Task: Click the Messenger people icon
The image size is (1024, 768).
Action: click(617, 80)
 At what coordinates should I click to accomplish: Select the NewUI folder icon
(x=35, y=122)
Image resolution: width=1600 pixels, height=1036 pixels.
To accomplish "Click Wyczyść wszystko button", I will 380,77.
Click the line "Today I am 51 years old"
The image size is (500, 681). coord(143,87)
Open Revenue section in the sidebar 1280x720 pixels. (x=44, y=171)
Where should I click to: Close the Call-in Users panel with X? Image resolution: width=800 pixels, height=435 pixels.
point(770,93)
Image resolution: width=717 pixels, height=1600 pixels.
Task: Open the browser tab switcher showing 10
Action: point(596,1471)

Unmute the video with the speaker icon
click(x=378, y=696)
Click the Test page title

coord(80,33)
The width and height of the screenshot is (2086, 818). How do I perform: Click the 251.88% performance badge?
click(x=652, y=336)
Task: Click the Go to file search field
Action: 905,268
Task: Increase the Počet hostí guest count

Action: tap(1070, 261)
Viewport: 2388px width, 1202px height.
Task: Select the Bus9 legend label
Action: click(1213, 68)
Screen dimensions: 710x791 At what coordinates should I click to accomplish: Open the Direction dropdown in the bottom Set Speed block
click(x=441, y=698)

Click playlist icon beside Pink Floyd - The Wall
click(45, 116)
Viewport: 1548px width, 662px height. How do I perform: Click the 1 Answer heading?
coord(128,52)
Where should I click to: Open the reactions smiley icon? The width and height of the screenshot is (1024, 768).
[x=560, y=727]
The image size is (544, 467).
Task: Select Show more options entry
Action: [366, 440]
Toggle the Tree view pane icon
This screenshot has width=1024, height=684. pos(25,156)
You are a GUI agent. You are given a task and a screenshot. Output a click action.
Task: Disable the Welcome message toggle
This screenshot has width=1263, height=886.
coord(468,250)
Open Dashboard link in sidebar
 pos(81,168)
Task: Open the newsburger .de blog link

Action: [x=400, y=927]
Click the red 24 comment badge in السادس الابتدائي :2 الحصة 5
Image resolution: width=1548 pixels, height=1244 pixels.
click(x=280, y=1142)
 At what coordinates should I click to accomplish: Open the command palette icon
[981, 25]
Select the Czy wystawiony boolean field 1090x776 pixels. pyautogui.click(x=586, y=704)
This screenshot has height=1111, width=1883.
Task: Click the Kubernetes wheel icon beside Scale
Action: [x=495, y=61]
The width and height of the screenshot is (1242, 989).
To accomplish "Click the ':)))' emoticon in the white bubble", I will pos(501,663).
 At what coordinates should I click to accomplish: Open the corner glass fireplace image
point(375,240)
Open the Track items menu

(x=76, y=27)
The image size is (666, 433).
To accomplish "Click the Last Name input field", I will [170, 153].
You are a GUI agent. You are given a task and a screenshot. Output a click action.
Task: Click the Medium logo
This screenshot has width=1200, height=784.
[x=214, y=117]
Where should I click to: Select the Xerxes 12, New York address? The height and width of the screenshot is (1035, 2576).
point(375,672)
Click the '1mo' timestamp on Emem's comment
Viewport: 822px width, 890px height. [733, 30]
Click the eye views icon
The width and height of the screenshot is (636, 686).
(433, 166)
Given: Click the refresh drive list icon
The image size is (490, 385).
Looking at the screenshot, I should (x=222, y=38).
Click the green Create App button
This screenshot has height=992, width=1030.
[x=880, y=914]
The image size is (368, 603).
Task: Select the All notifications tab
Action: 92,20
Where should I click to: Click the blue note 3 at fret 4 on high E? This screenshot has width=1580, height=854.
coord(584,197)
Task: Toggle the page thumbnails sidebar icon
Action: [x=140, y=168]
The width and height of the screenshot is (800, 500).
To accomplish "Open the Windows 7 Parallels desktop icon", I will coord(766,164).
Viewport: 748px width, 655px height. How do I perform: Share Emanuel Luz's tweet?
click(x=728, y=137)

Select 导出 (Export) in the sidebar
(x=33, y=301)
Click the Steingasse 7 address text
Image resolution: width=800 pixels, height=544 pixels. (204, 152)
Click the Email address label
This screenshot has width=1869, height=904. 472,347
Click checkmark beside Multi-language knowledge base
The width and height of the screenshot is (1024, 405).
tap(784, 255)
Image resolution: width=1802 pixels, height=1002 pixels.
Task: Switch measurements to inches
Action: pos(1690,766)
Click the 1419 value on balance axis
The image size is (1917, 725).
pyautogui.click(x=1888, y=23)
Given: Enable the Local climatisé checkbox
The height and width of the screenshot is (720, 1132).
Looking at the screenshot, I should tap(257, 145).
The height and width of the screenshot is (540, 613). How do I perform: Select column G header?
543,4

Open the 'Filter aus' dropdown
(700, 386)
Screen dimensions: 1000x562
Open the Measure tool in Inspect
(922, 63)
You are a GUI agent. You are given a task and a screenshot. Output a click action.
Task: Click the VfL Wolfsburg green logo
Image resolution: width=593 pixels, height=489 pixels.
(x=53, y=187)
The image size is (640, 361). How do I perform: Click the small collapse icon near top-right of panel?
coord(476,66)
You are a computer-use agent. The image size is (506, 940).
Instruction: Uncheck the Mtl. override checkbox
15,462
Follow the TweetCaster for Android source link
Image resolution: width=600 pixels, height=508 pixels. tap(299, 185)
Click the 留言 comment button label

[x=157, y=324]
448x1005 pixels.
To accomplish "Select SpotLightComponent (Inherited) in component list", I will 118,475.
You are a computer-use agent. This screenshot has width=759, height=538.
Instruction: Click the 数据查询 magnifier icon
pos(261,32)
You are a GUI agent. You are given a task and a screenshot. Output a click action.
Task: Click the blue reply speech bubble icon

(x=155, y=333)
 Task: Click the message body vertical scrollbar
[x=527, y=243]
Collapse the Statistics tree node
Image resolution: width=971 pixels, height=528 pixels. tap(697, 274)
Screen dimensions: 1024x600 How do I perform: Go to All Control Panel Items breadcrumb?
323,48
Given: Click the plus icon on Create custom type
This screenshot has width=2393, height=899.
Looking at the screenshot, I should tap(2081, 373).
::::
## YOUR TASK
Copy the records above exactly, please, but only from the first line through the line containing "Open Revenue section".

## RESULT OF THE TASK
Task: Click the Messenger people icon
The image size is (1024, 768).
Action: click(617, 80)
 At what coordinates should I click to accomplish: Select the NewUI folder icon
(x=35, y=122)
Image resolution: width=1600 pixels, height=1036 pixels.
To accomplish "Click Wyczyść wszystko button", I will 380,77.
Click the line "Today I am 51 years old"
The image size is (500, 681). coord(143,87)
Open Revenue section in the sidebar 1280x720 pixels. (x=44, y=171)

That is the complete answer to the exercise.